EPA Administrator Gina McCarthy is expected to discuss the

new rules and defend Obama’s climate plan, which opponents in

Congress say amounts to a “war on coal,” during a speech at the

National Press Club in Washington on Friday morning.

Any new coal plant built in the United States would need to

install technology to capture its carbon emissions, according to

sources familiar with the plan.

That technology is controversial because it is currently not

yet operational on a commercial scale, an issue that could

become central to legal challenges to the EPA.

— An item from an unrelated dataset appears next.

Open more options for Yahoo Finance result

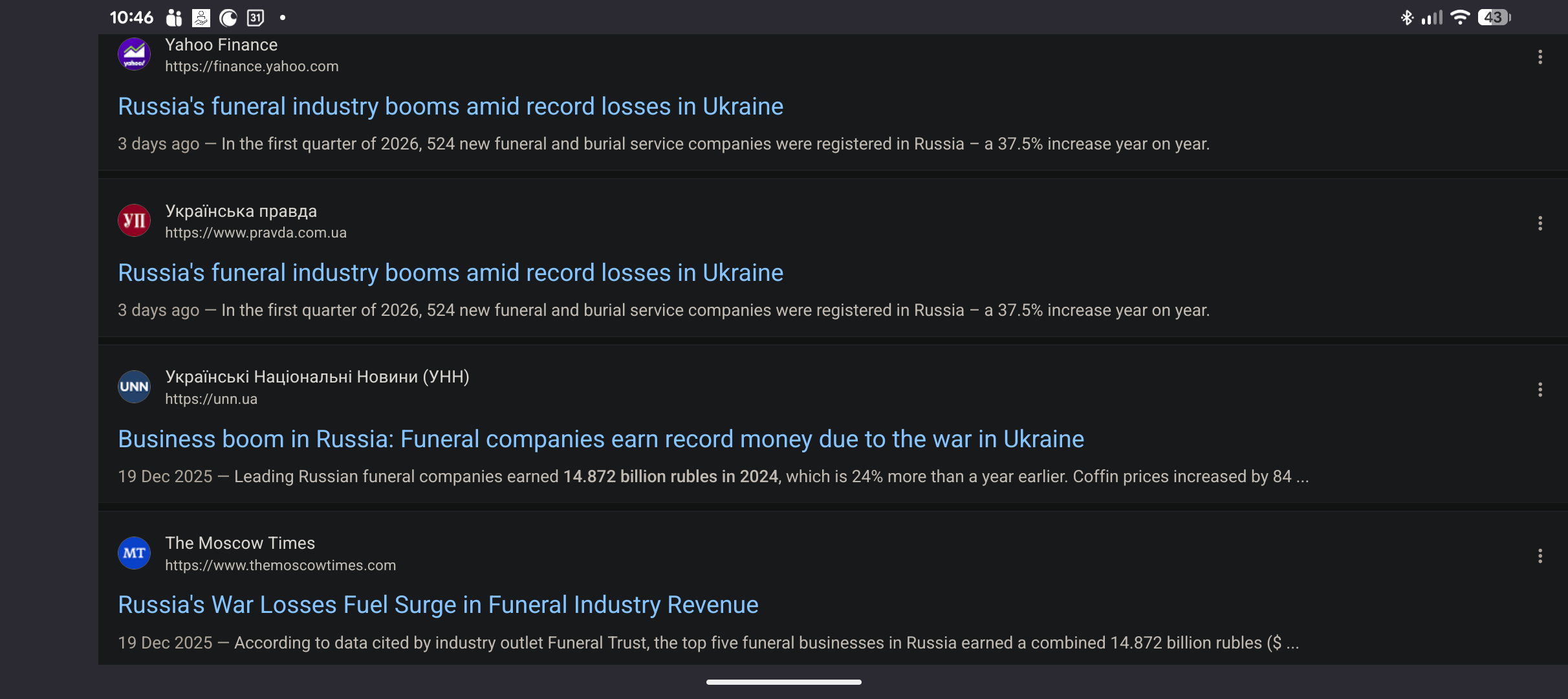(x=1540, y=57)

The EPA previously issued a version of the rule last year

but made changes to it to address potential legal weaknesses and

to factor in over 2 million public comments.

Unlike last year’s version, the new proposed rule would

create separate emissions rates for coal and gas-fired power

plants. Legal experts had warned that a single standard, which

had been set at 1,000 lb of carbon dioxide per megawatt hour,

deviated from the federal Clean Air Act.

The new version would let new coal plants emit up to 1,100

lb of CO2/MWh, according to sources who have viewed the

proposal, slightly higher than the 1,000 lb rate in the previous

proposal.

A new coal plant could also be built at the current average

emissions rate, around 1,800 lb/MWh, but the plant owners would

have seven years to bring down its emissions rate to between

1,000 and 1,050 lb/MWh, according to sources who have seen the

rule.

This provision is a significant change from the first

version, which gave a coal plant 30 years to achieve a 1,000

lb/MWh emissions performance rate.

Under the new rules, newly built large natural gas-fired

power plants could emit up to 1,000 lb of carbon dioxide per

megawatt hour. Smaller, less efficient natural gas-fired plants

could emit up to 1,100 lb of CO2/MWh or less, sources said.

Obama had set a Sept. 20 deadline for the EPA to issue the

proposal. The agency will launch a public comment period after

the rule’s release.

It is due to issue a proposal to address emissions from

existing power plants – which account for nearly 40 percent of

U.S. greenhouse gas emissions – by June 2014.